A protest group holds up photos of Jeffrey Epstein outside the federal courthouse in New York on Monday. (Stephanie Keith/Getty Images)
Opinion writer

The news that Jeffrey Epstein, a well-connected financier who a decade ago in Florida served a disconcertingly lenient 13-month sentence for soliciting prostitution, faces federal sex-trafficking charges is making headlines. But the story is only partly about Epstein, who has pleaded not guilty, himself. Rather, his tendency to collect powerful friends makes it tempting to view his arrest as the beginning of a tale in which many of Epstein’s world-famous friends with dubious reputations could meet their comeuppances.

Approach this temptation carefully. As part of a global reckoning with sexual exploitation and sexual violence, it is important to learn who enabled Epstein, who excused him and who may even have participated in what prosecutors allege was an ugly and predatory pattern of behavior. A true reckoning, though, won’t stop with people whose downfall we might find convenient or satisfying on partisan grounds. If we really care about stopping sexual exploitation and sexual violence, we should be prepared for whatever may come of this investigation, no matter whose character is impeached and no matter how misplaced our trust and confidence may have been.

Epstein’s connections are the stuff of which global scandals and string-heavy conspiracy-theory diagrams are made. Epstein flew former president Bill Clinton and actors Kevin Spacey and Chris Tucker to a series of African countries on his private jet in 2002 “to work on democratization, empowering the poor, citizen service, and combating HIV/AIDS,” as Clinton put it in a statement at the time. Donald Trump praised him as a “terrific guy” later that year, though in 2015 a Trump spokesman said he knew Epstein only as a guest at one of his resorts.

Epstein was friendly with Prince Andrew, a relationship that continued after Epstein served his Florida sentence for solicitation. Lawyer Alan Dershowitz has defended Epstein in court; Alexander Acosta, then a U.S. prosecutor and now the labor secretary, signed off on Epstein’s plea deal in his solicitation case. Internet sleuths spotted Epstein’s longtime confidante Ghislaine Maxwell in a photo from Chelsea Clinton’s 2010 wedding. Entries in Epstein’s address book, which was among documents in a 2015 court case, ranged from rocker Courtney Love to Israeli politician Ehud Barak.

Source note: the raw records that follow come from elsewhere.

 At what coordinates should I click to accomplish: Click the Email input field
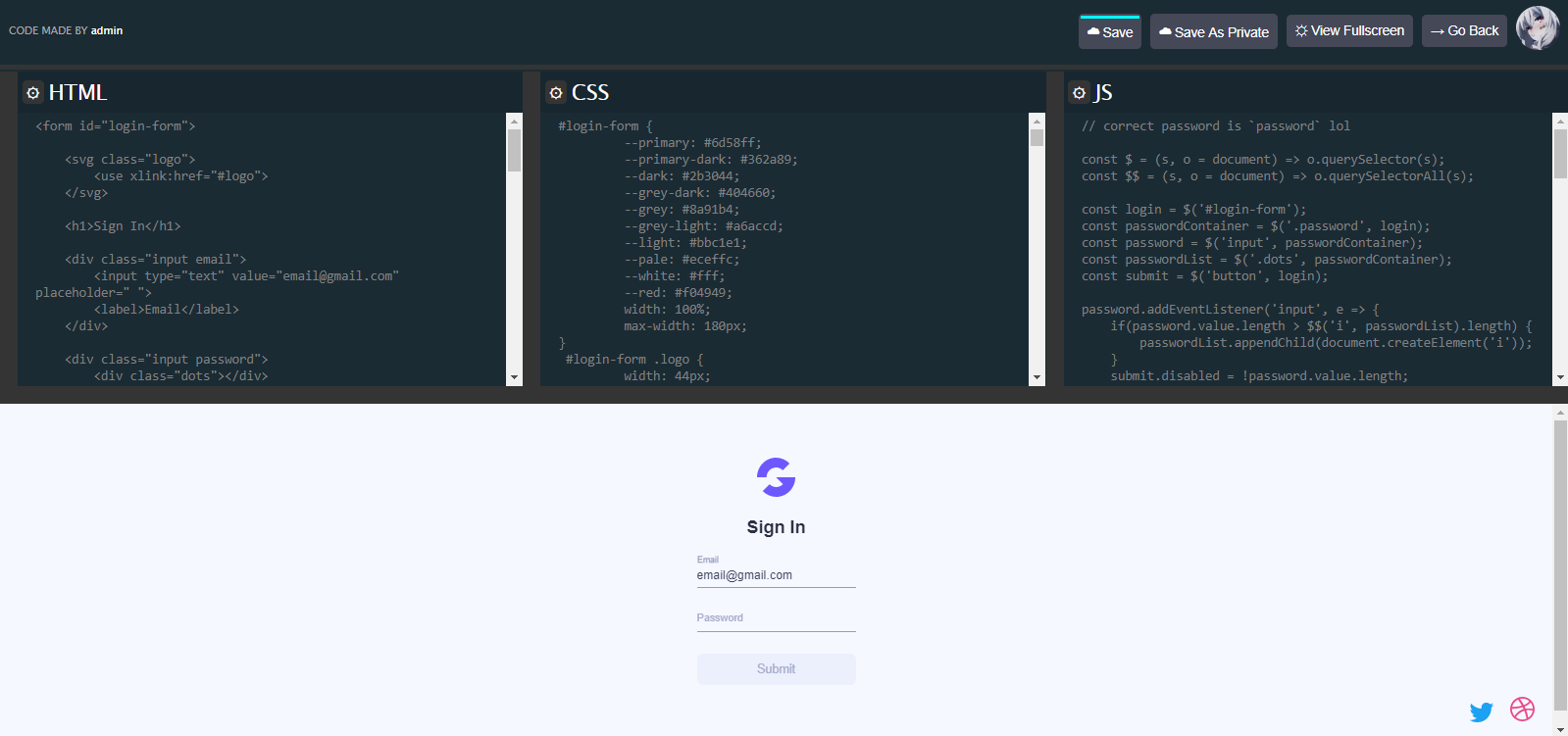point(776,575)
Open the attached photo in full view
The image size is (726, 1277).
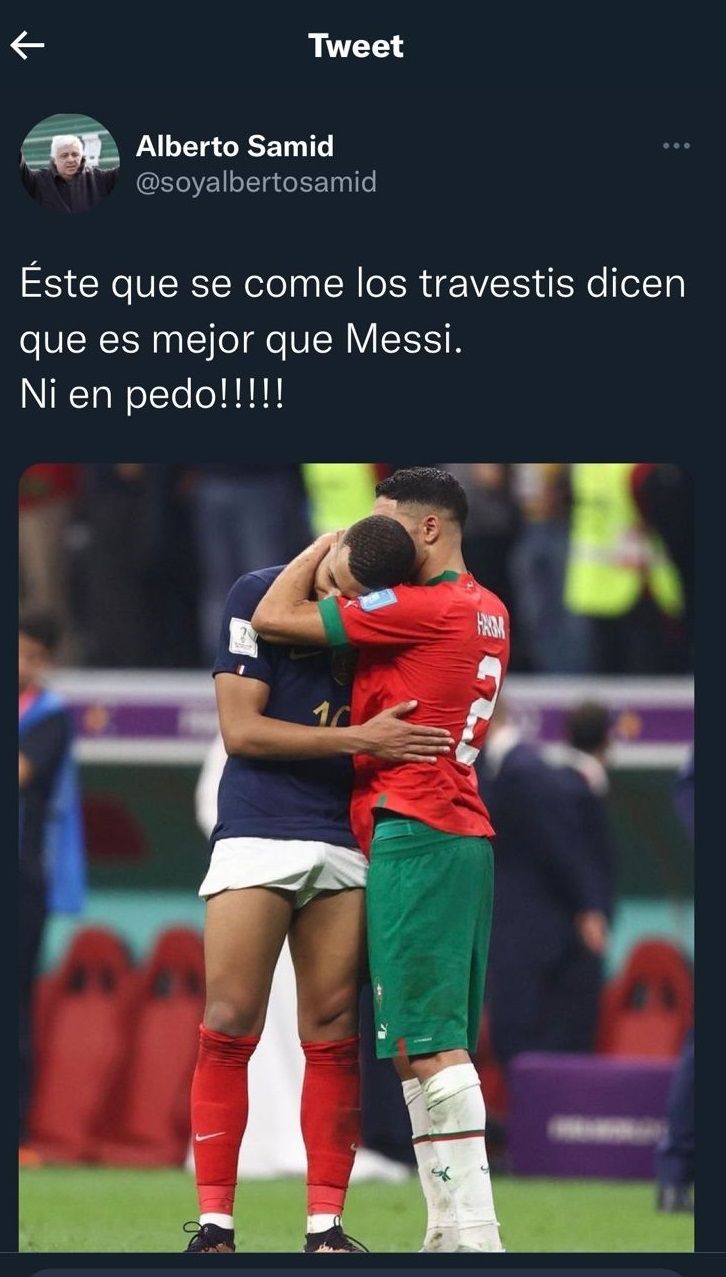pos(356,858)
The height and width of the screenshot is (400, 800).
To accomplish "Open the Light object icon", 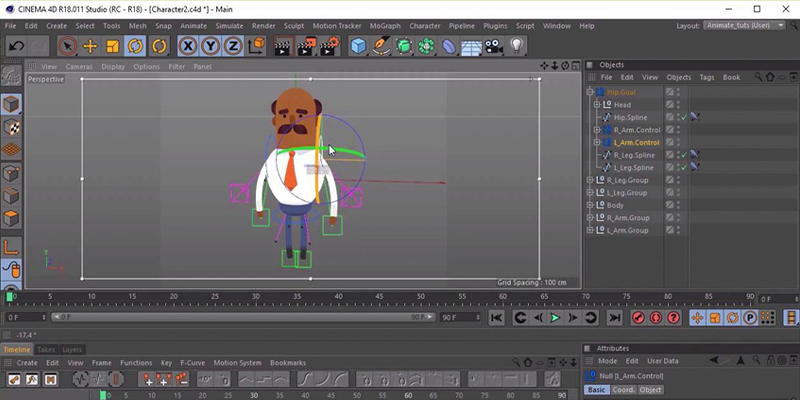I will [x=517, y=46].
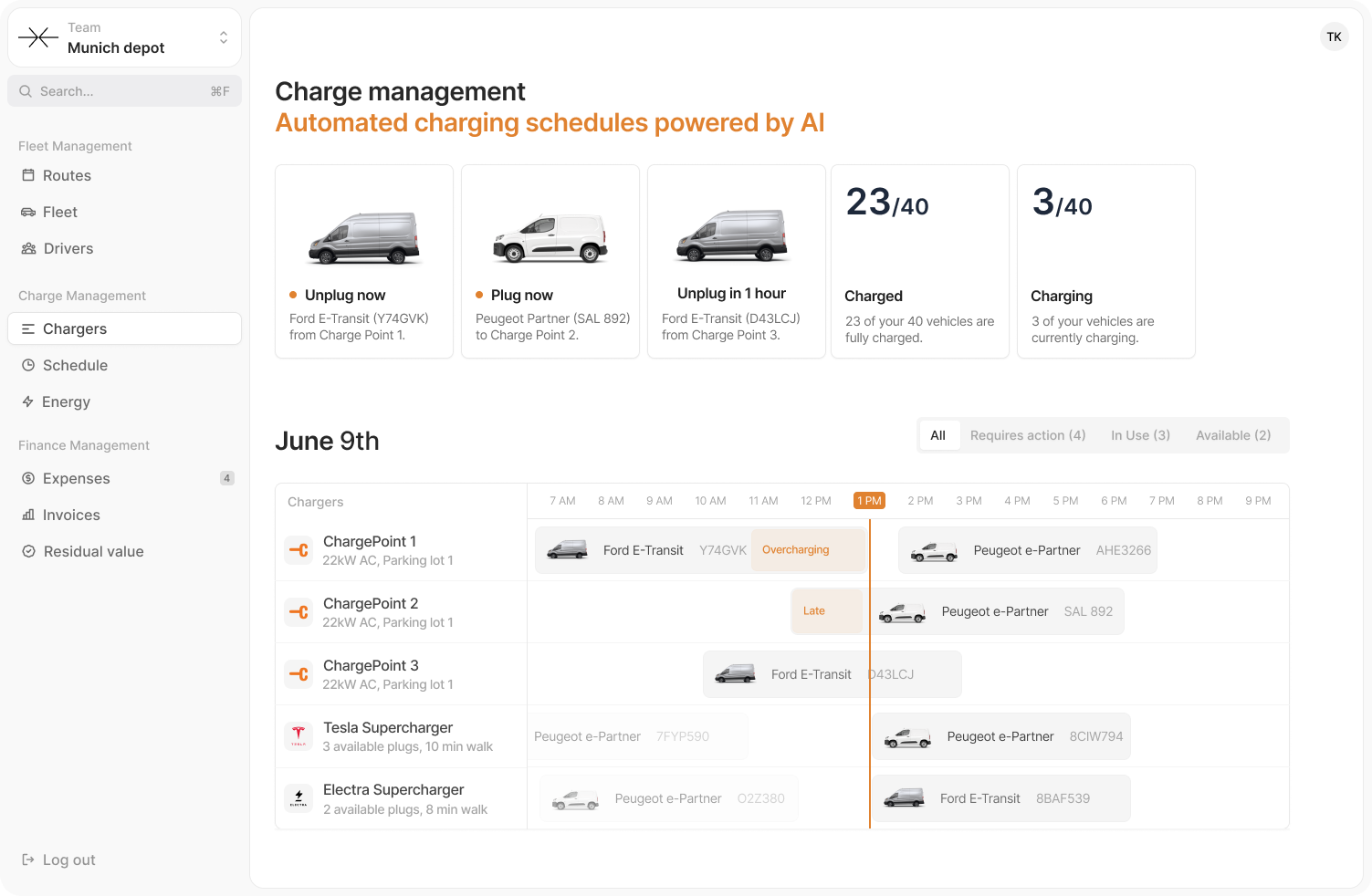Screen dimensions: 1372x896
Task: Open Expenses in the sidebar
Action: point(77,478)
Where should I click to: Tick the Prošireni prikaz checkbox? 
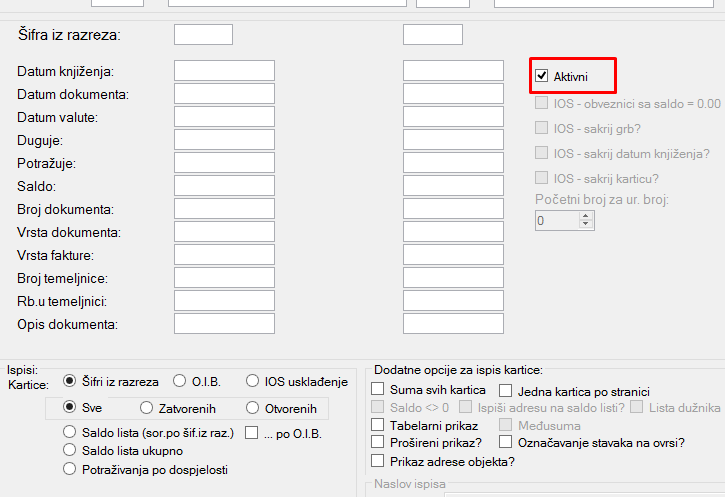[378, 442]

Given Epstein’s ties to various members of the global power elite, it is tempting to think of the charges against him primarily as a weapon to be used against others. Israeli prime minister Benjamin Netanyahu used Epstein’s arrest to slam Barak. Some in the United States have called for Acosta to step down. The Week asked “If Jeffrey Epstein gets nailed, will he bring any of his powerful friends down with him?” And a gleeful Russia Today column noted the tendency by politicians on either side of the political divide to refer to Epstein in terms of his relationships to Trump and Clinton.

But there are good reasons not to approach Epstein’s arrest in these terms beyond the risk of playing into foreign hopes for American disunion. Some who knew Epstein socially may have been unaware of the sordid private life that prosecutors allege. But the only hope for making sure that men like Epstein aren’t tolerated by the powerful and wealthy is for everyone who did enable him to suffer the appropriate consequences.

Any exceptions send a dangerous message: that if you’re a star they let you do it, that if you just donate to the right fundraiser, or back the right candidate, or make available your private jet on the right occasion, everything will turn out just fine.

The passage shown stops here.